Cordoba ha però altre doti che, a futuro perenne rimpianto dei tanti che lo rifiutarono, lo rendono speciale. Una velocità fulmicotonica ed uno stacco aereo da fare invidia ad un pallavolista professionista. Quando salta sembra fluttuare nella melassa, quasi non dovesse atterrare mai. Un grillo imprendibile, ma molto bravo invece a prendere gli altri. Con i piedi quasi arriva dove gli attaccanti colpiscono di testa e riesce quasi sempre a rendere la vita impossibile al suo bersaglio, arrivando ovunque in anticipo rispetto a tutti. Anche a costo di farsi male, anche a costo di rischiare grosso.
Ivan rimane in patria fino a 22 anni, per poi migrare in Argentina, al San Lorenzo, dove colleziona 8 reti in due stagioni, facendo già intravedere la pericolosità micidiale anche nell’area avversaria. Ma parliamo di cose più vicine a noi, al nostro cuore: parliamo di quando il guerriero approdò in nerazzurro.
UN UOMO ENORME, ORGOGLIOSAMENTE INTERISTA
Nel 2000 Lippi, allora allenatore nerazzurro, era alla ricerca di un difensore centrale. Moratti, da sempre innamorato dei sudamericani, fortunatamente fece di testa sua e portò a Milano Cordoba, un pilastro fondamentale per gli anni a venire, sia nella buona che nella cattiva sorte.
Ivan vivrà 12 anni intensissimi con la casacca nerazzurra, una maglia che si tatua nell’anima del colombiano, nel midollo. Come ha dichiarato poi in seguito: “I tifosi sanno che io per l’Inter ho dato e darei ancora la vita, perché io non ho lavorato per l’Inter io ho vissuto per quella società”. Parole che dicono molto sul giocatore e, soprattutto, sull’uomo.
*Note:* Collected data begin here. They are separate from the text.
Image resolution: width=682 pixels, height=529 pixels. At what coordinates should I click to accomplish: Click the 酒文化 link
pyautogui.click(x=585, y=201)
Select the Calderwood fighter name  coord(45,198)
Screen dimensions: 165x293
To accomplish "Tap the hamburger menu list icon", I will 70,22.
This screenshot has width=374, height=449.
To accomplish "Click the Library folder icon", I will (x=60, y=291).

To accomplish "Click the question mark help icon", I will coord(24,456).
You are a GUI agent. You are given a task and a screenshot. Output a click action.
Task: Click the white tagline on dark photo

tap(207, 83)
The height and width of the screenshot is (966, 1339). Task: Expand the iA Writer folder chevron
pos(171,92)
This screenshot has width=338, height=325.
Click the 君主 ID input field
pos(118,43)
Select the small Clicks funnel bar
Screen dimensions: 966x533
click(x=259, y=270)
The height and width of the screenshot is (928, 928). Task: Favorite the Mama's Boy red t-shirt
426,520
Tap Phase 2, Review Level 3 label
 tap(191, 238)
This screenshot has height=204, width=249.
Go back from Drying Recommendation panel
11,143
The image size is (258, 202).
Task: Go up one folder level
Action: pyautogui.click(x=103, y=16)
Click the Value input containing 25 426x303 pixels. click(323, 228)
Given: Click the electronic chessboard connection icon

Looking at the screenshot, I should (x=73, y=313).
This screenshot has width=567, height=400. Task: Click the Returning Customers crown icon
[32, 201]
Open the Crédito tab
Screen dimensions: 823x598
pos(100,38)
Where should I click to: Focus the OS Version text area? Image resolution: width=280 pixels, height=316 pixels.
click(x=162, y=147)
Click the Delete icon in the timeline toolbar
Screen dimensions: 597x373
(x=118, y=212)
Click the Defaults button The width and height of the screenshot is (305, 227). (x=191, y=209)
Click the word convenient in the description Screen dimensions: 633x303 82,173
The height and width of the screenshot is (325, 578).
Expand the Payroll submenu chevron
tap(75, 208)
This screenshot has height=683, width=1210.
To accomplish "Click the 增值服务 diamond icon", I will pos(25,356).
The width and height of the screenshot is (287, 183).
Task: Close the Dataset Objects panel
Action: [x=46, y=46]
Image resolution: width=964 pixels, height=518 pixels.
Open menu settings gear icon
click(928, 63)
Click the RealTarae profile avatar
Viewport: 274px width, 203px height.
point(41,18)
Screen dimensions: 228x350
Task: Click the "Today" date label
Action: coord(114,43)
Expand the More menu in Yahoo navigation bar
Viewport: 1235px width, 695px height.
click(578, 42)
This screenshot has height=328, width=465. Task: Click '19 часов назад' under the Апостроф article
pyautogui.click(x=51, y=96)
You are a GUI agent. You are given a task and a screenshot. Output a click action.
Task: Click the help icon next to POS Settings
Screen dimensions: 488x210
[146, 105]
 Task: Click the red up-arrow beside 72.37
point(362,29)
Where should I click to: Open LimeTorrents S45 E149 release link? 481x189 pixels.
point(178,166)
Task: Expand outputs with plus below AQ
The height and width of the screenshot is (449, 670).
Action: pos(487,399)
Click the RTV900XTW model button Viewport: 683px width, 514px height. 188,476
Incarna come nessun altro cosa significhi essere interista, l’integrità, l’onesta, l’onore. Solo un mostro sacro come Zanetti gli preclude la possibilità di indossare la fascia di capitano nerazzurro. Con due spalle larghissime Cordoba porta infiniti fardelli, vive 12 anni travagliati senza mai una parola fuori posto. 12 anni di alti e bassi, in cui spesso le critiche non sono mancate. Un amore che ha vissuto il suo culmine con la gioia del triplete e che ha avuto fine, se così si può dire, il 5 maggio 2012, 10 anni esatti dopo il suo giorno peggiore in maglia nerazzurra. Con noi, da vero interista, ha sofferto, gioito, pianto, riso, è caduto e si è rialzato. Sempre, orgogliosamente a testa alta, da uomo enorme. Un gigante racchiuso in un corpo tascabile. Il nostro cavaliere senza paura. Il numero 2 più leggendario che abbia calcato il Meazza con la nostra maglia. Interista per sempre, fino alla fine. Quanti, oggi, dovrebbero prendere esempio da un campione simile…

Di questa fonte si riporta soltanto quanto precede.